Speed bench was better. Boards turned into a shitshow. Added a board and lowered the weight a tad to improve my form. 

Didn't do many accessories as we were helping a few people get their squat tecnnique down, and we did. 

One thing I enjoy most about this sport is not only self improvement, but helping others improve as well.


----------



## Metalhead1

Grizzly911 said:


> Good workouts, Metal. Do you also use chains as resistance too?

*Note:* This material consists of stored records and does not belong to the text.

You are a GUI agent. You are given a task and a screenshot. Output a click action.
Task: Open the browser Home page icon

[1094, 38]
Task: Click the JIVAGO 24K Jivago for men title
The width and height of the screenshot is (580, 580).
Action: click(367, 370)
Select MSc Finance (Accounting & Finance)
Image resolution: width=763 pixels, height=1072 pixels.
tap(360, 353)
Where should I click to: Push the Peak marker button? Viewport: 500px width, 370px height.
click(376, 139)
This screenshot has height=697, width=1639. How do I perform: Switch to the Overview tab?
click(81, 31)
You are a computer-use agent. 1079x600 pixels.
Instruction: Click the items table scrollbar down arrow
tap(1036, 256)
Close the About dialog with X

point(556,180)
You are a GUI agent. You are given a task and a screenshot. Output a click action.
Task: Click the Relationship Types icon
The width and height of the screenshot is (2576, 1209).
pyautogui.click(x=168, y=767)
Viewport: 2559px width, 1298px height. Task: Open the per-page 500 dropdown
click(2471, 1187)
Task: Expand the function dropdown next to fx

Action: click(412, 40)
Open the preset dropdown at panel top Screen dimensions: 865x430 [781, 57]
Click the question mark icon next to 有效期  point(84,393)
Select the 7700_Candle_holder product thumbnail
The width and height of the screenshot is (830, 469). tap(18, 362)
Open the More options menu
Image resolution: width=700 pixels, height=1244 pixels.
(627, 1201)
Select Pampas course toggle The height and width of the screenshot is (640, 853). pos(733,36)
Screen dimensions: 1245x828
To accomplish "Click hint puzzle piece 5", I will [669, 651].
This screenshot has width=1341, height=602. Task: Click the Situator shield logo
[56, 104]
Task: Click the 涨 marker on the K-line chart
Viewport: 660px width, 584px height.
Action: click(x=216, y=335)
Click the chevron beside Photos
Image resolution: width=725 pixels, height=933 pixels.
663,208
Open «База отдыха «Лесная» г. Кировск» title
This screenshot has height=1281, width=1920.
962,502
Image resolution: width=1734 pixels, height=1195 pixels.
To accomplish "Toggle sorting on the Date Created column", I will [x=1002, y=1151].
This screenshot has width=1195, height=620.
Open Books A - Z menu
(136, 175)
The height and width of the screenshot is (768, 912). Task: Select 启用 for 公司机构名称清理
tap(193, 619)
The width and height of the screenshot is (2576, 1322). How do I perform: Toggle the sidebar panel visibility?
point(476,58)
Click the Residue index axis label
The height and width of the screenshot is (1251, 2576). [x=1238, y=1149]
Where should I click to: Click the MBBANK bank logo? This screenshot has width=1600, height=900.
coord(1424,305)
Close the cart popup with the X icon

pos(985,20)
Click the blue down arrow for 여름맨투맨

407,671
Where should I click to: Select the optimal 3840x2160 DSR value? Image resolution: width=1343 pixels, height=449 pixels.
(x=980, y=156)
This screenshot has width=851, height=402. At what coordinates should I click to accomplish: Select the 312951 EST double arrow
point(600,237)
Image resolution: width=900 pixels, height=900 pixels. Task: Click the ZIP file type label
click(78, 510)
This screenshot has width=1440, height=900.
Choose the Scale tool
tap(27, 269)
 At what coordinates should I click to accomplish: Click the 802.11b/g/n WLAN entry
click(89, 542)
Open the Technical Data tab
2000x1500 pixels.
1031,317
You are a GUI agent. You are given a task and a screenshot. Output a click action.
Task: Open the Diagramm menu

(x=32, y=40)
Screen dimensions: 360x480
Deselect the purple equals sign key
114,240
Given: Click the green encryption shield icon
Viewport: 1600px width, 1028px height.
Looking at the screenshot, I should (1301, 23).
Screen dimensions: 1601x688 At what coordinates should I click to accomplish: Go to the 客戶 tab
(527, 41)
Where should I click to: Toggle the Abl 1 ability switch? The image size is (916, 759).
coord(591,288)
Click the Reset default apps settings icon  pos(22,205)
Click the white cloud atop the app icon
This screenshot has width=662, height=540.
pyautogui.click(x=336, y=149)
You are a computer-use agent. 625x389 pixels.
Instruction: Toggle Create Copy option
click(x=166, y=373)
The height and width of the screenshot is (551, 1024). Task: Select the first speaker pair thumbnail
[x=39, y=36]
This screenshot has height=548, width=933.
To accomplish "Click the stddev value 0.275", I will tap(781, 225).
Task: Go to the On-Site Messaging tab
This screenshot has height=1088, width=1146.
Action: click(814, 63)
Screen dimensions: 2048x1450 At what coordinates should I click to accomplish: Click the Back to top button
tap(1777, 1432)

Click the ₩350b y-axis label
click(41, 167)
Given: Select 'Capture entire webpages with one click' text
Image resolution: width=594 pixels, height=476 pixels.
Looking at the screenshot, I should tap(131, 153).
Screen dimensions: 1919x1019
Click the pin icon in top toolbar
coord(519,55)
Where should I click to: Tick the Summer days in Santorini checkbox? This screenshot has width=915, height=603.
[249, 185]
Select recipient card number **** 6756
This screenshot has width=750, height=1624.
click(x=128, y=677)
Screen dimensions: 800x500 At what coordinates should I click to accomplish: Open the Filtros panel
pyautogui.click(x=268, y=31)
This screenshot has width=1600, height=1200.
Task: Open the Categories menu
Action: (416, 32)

Yes. I did quite often before I hired my coach. The last 6 weeks have been all bands, but chains will be added in the peak very soon.


----------



## tinymk

Great work buddy! Your gonna have a good meet


----------



## Metalhead1

tinymk said:


> Great work buddy! Your gonna have a good meet



Really looking forward to it. 

Meet prep starts Sunday. Along with moving all of our shit to our new place as well. Im going to be relieved when the move, and setup is finally done.


----------



## PZT

Moving is always a headache


----------



## Metalhead1

155 x 5 
209 x 3
275 x 1 
325 x 1 
374 x 1 

SUIT UP
424 x 1 
473 x 1

Wraps 
523 x 1 

Rev Mini bands
573 x 1 

573 is my projected opener in 10 weeks. Hitting 561 in briefs alone two weeks ago was easier than today with the suit and wraps. 

SSB GM
Max 5
172 x 5
238 x 5
Back smoked

45° back raise w/monster mini
3 x 15

Single Leg Curls
50 x 3 x 15

Abs
3 x 25
• Strong band


----------



## PZT

Always wanted to try briefs or a squat suit. Looks cool as helll


----------



## Metalhead1

PZT said:


> Always wanted to try briefs or a squat suit. Looks cool as helll



Briefs are fun once you find the right ones. Suit on top of that is just hell


----------



## PZT

I knew wraps took awhile to get use to, can only imagine a suit or shirt


----------



## Metalhead1

PZT said:


> I knew wraps took awhile to get use to, can only imagine a suit or shirt



Wraps were pretty easy to get used to. Learming how to wrap properly was the more difficult part


----------



## PZT

Metalhead1 said:


> Wraps were pretty easy to get used to. Learming how to wrap properly was the more difficult part



It changed my form a lot. I think I squatted for 4-5 years before I ever tried them.


----------



## tinymk

Nice numbers buddy! Can’t wait to see you further into prep


----------



## BrotherIron

I'm antsy to squat this Sun because I get to wrap my knees.  Wraps are a labor of love... a love/ hate relationship.


----------



## Metalhead1

10 Weeks Out, Day 2 - Max Effort Upper
Tuesday - May 19, 2020

BENCH PRESS - w/ Texas Power Bar
132 x 1 x 5 
187 x 1 x 3 
225 x 1 x 1 

(Add Shirt)
286 x 1 x 1 ~ 3-Board 
325 x 1 x 1 ~ 2-Board 
363 x 1 x 1 ~ 1-Board 
402 x 1 x 1 ~ 3-Board
435 x 1 x 1 ~ 3-Board
457 x 1 x 1 ~ 3-Board

All I had time for today. Good thing too, because the fatigue from moving the gym all weekend has kicked my ass. No issues bench wise today.


----------



## Metalhead1

PZT said:


> It changed my form a lot. I think I squatted for 4-5 years before I ever tried them.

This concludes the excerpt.